**EXERCISE**. Starting at the first line of the entries and ending after the line that contains "coord(527,82)", rewrite those lines with "camera icon" changed to "camera button" and nothing else altered. Omit the pictures from your output.

[START]

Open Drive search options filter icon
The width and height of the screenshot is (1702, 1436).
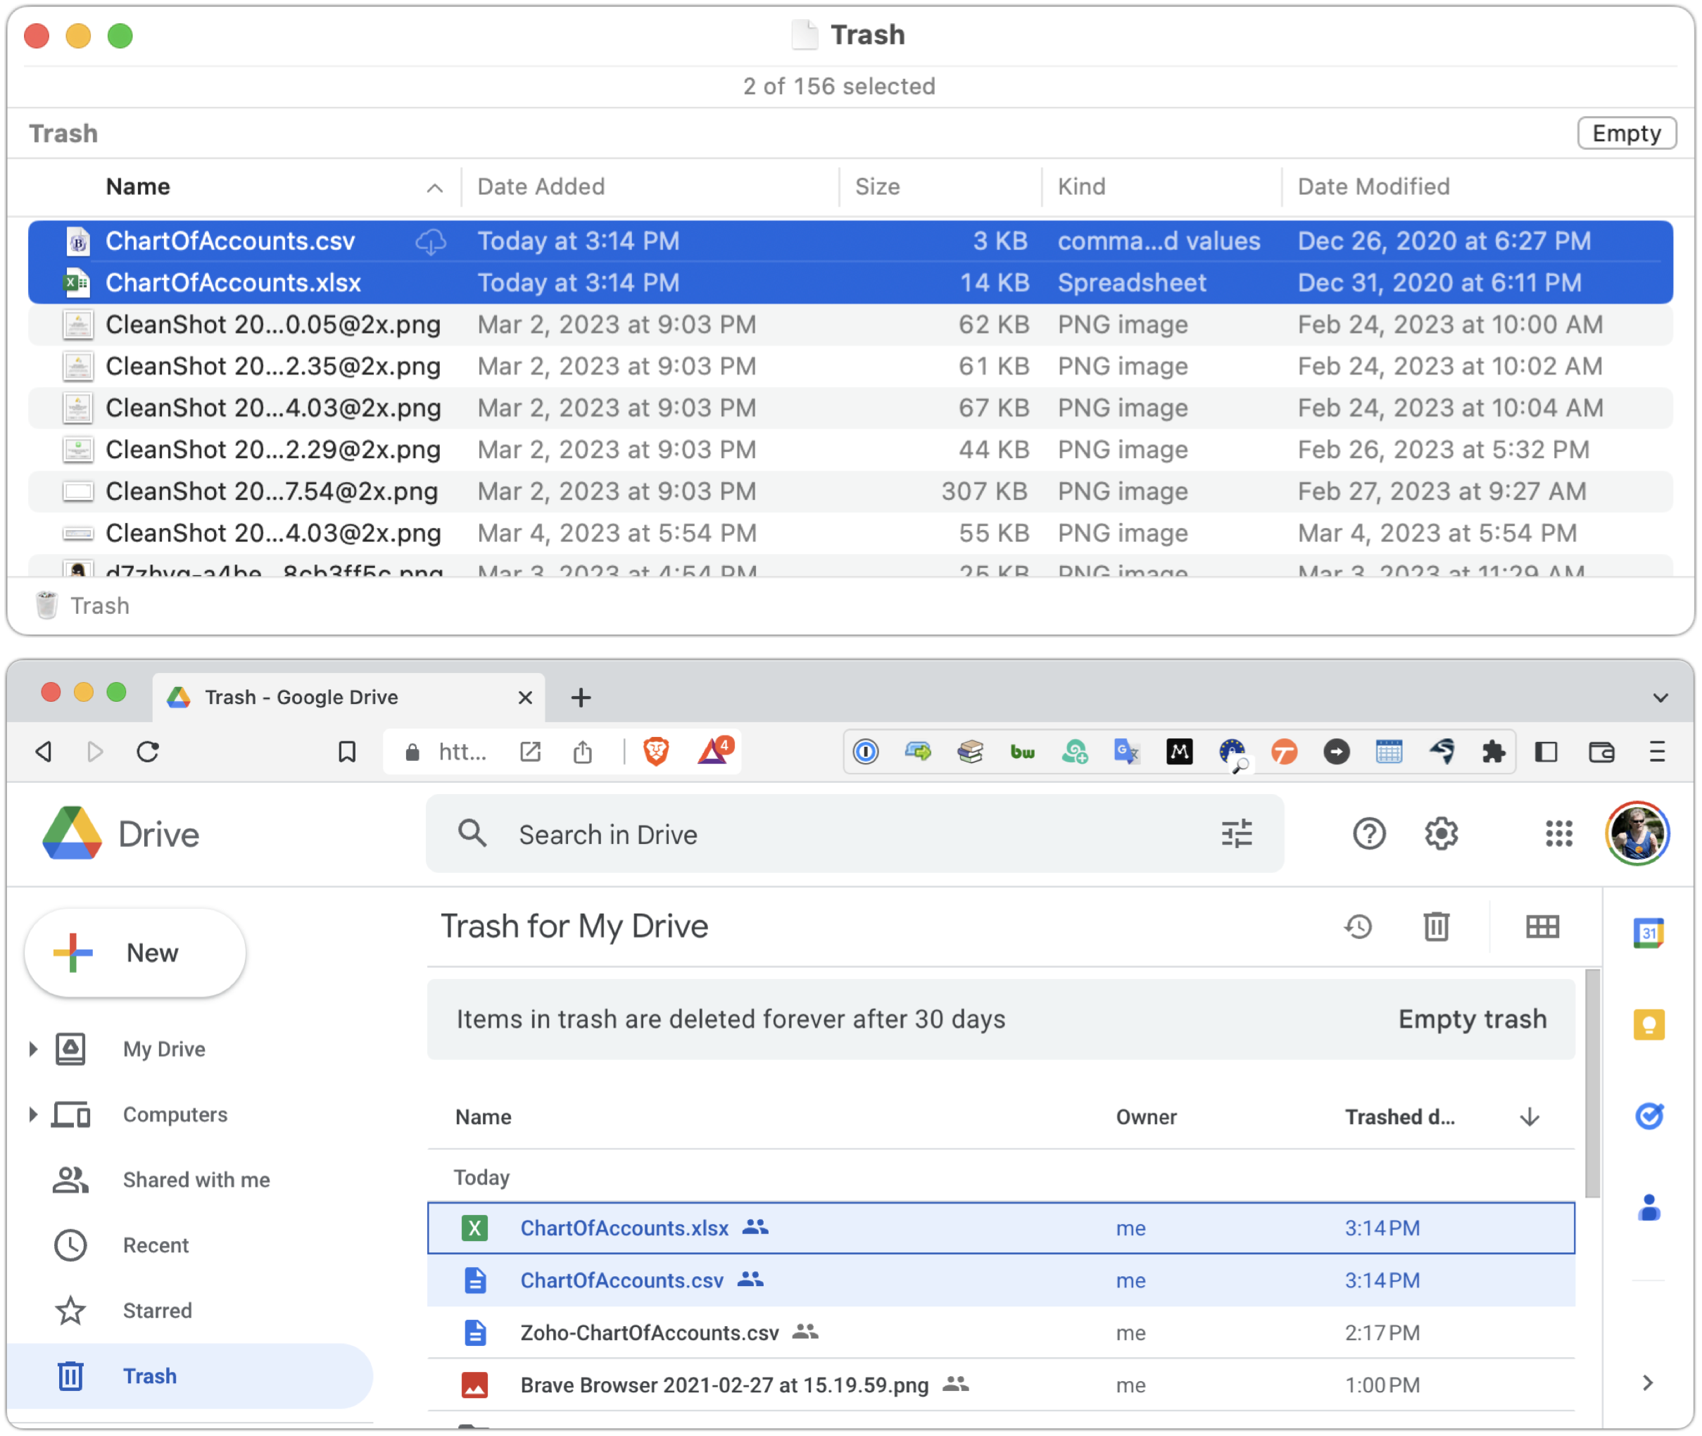[1236, 834]
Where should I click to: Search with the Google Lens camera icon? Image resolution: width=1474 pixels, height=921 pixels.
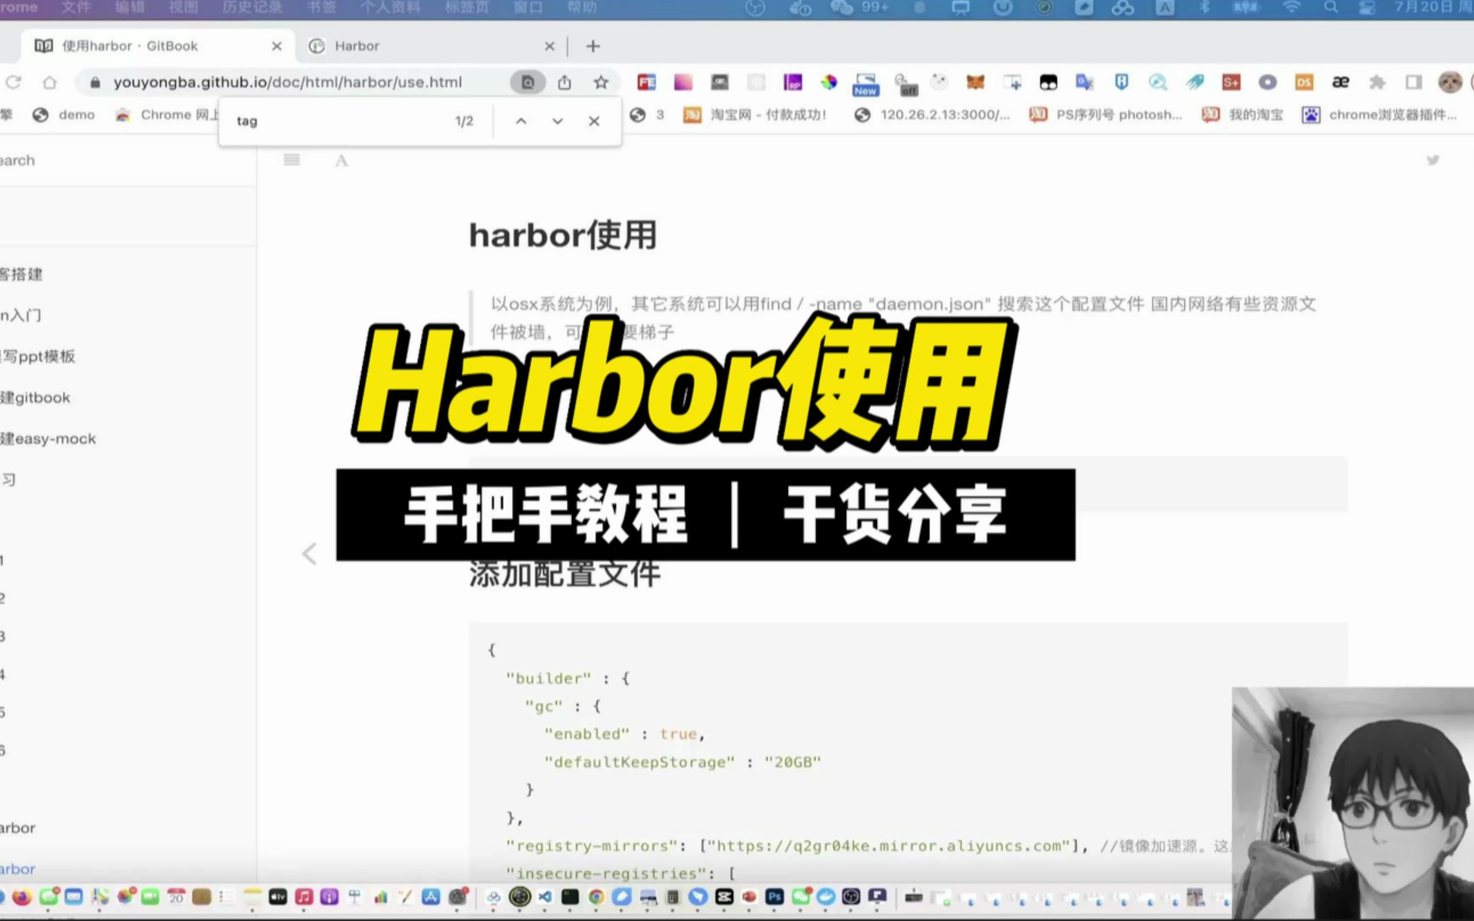coord(527,82)
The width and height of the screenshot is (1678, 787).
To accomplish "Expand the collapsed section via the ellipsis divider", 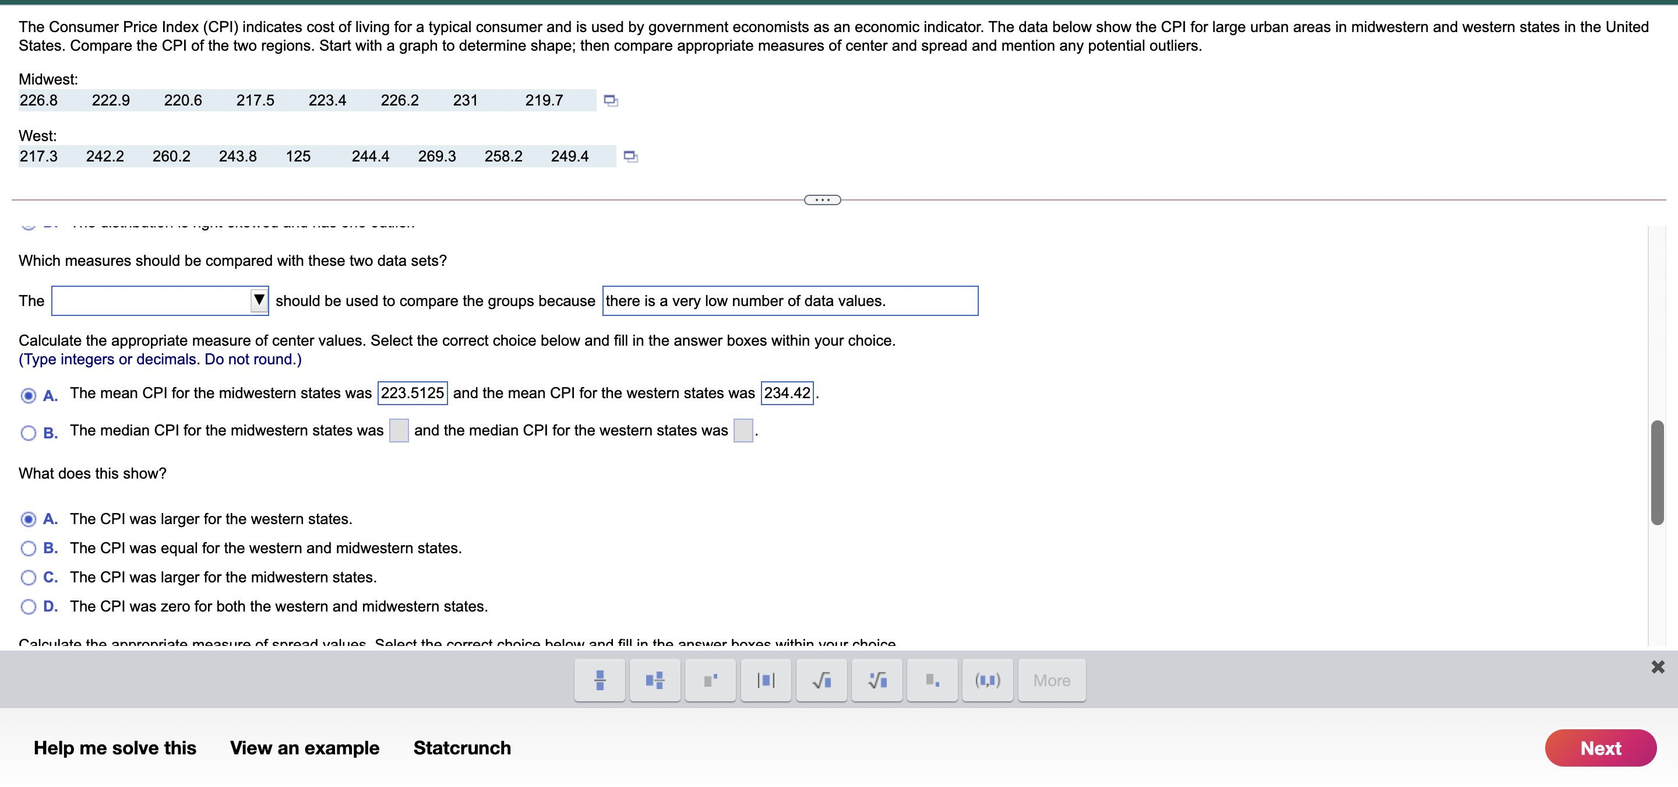I will click(821, 199).
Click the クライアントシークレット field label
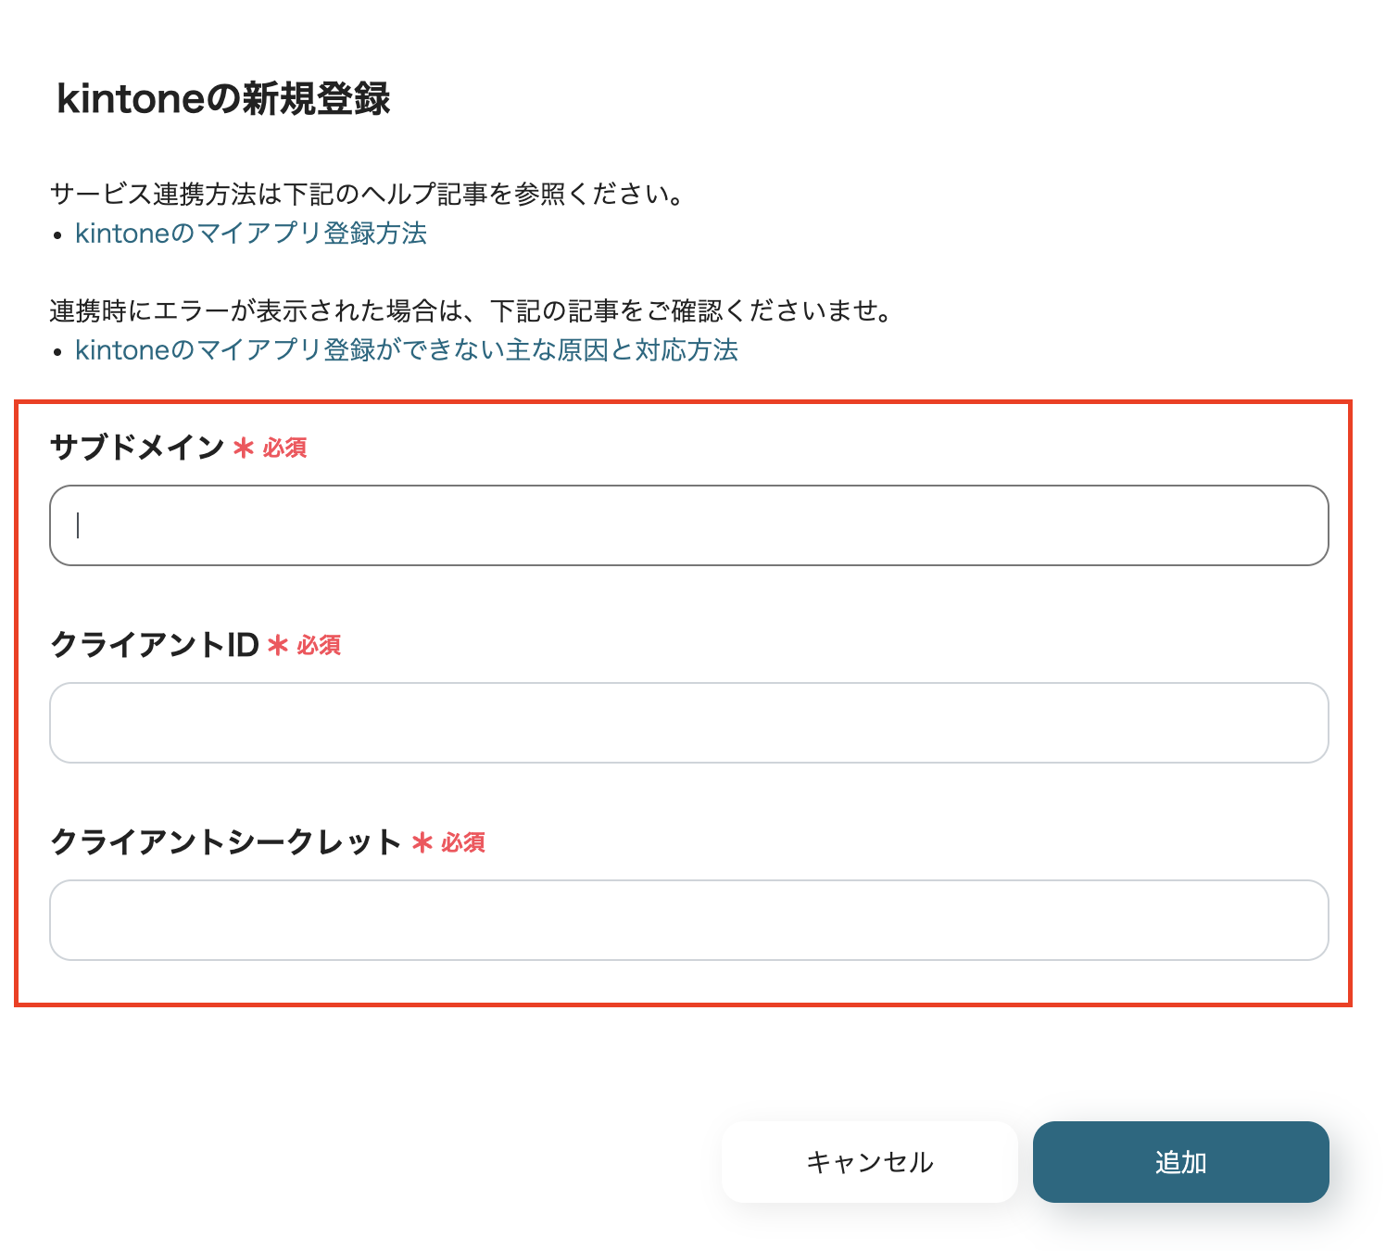 tap(226, 842)
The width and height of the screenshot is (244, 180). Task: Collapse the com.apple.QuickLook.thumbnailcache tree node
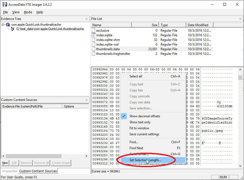[2, 25]
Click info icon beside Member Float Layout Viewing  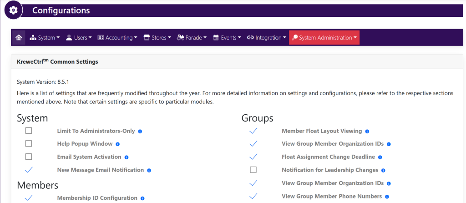pos(367,131)
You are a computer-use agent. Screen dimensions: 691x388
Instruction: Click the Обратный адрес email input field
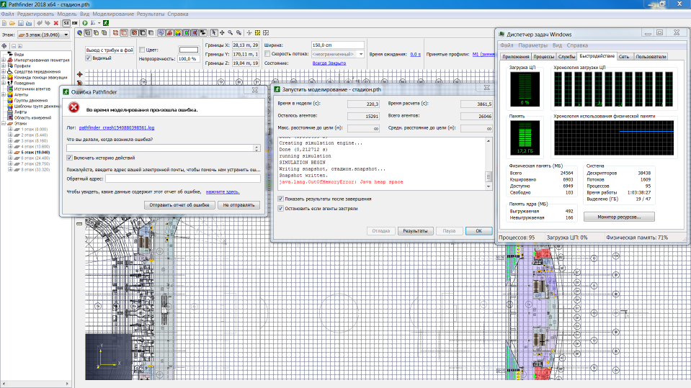pos(182,179)
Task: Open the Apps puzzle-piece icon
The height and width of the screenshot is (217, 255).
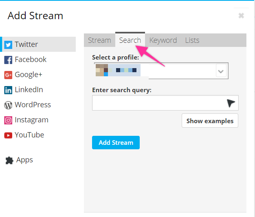Action: tap(9, 160)
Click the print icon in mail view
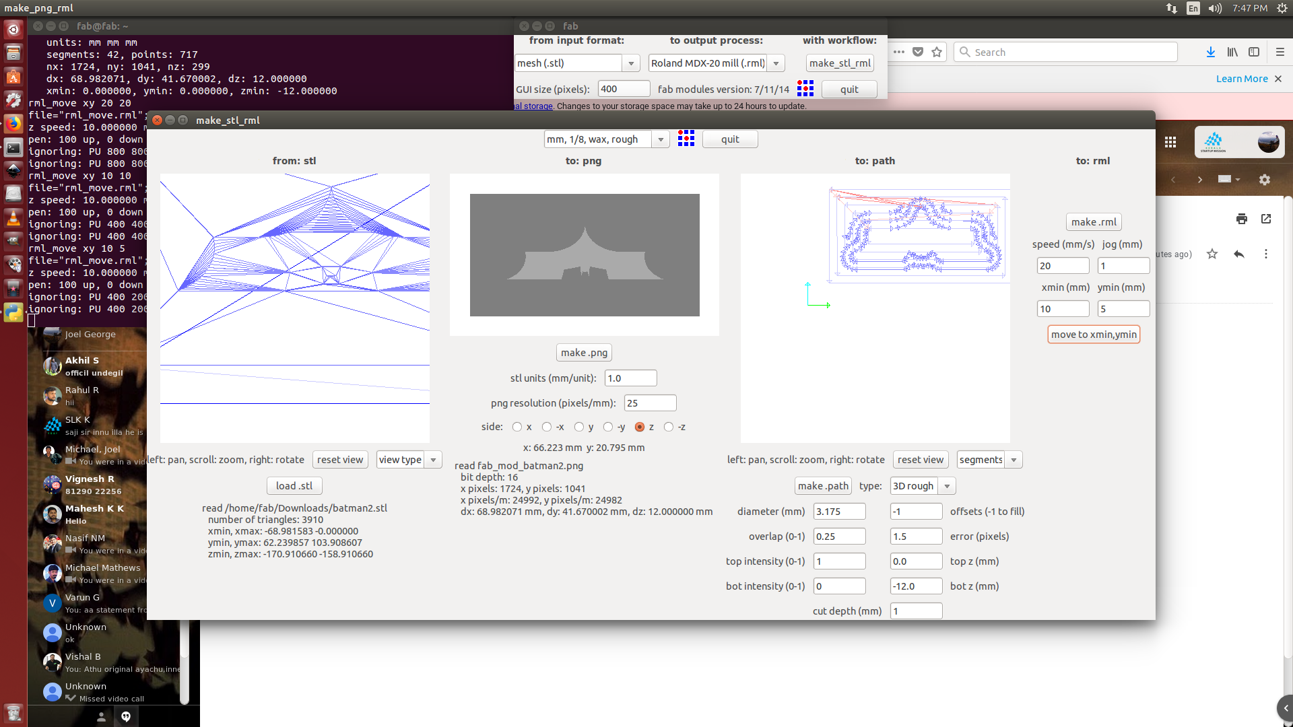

[END]

**RESPONSE TO THIS TASK**.
Open Drive search options filter icon
The width and height of the screenshot is (1702, 1436).
[1236, 834]
Where should I click to: Search with the Google Lens camera button? Image resolution: width=1474 pixels, height=921 pixels.
coord(527,82)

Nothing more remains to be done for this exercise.